Quand on s’intéresse aux actions et aux comportements des hommes, comme c’est le cas de beaucoup d’artistes, difficile d’échapper à un questionnement moral. C’est ce qui inspire à Courbet Enterrement à Ornans (1850). Il y rend palpable l’hypocrisie des notables. Lorsque Adrian Ghenie brosse Bataille de tartes à la crème à la Chancellerie du Reich (2014), il montre la décomposition morale du régime nazi. Ce serait une erreur totale de penser que l’art n’a rien à voir avec la morale. Cependant, l’excès de morale est presque toujours pénible, normatif et ennuyeux.

Censure militante

Le musée de Manchester abrite des peintures de Waterhouse, artiste victorien à la facture éblouissante. L’une d’elles, Hylas et les nymphes, montre un homme entrant dans un étang où barbotent sept jeunes rousses sexy, nues parmi les nénuphars.
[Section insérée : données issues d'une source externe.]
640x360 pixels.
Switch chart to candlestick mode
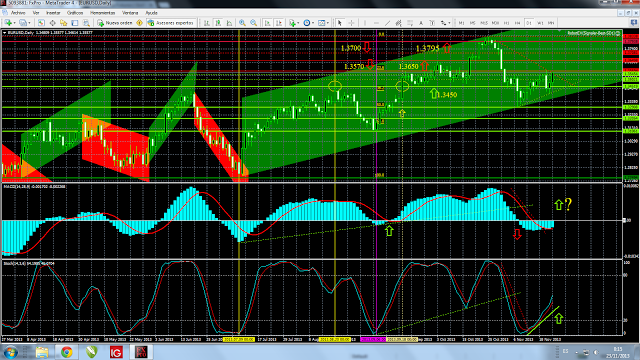pos(218,23)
Clare Ganneway, responsable des lieux, ne rigole pas avec ce genre de choses. En 2018, elle invite Sonia Boyce, artiste féministe adepte des « actions performatives spontanées ». Les deux femmes font décrocher le tableau et afficher à la place un texte militant : « Remettons en cause ce fantasme victorien ! Ce musée n’échappe pas à un monde traversé par les questions de genre, de race, de sexualité et de classe qui nous affectent tous ! […] » Les visiteurs sont priés d’inscrire leurs commentaires sur des Post-it et de les coller à l’emplacement de la peinture congédiée. On peut également participer à ce procès par Internet. Le public, pour une bonne part, réclame le retour d’Hylas. Finalement, il est raccroché. On s’aperçoit dans la foulée qu’il y a contresens sur le mythe qui n’a rien à voir avec le désir hétérosexuel et la femme-objet.

De tels incidents se multiplient, ici pour un Egon Schiele, là pour un Balthus, etc. Cette censure a cependant pour caractéristique, dans les pays démocratiques, d’émaner non du pouvoir, comme c’était le cas autrefois, mais des nouvelles minorités militantes. Heureusement, nos prix de vertu n’ont pas encore découvert Rubens, Boucher (François et Alfred), Franz von Stuck ou Félicien Rops…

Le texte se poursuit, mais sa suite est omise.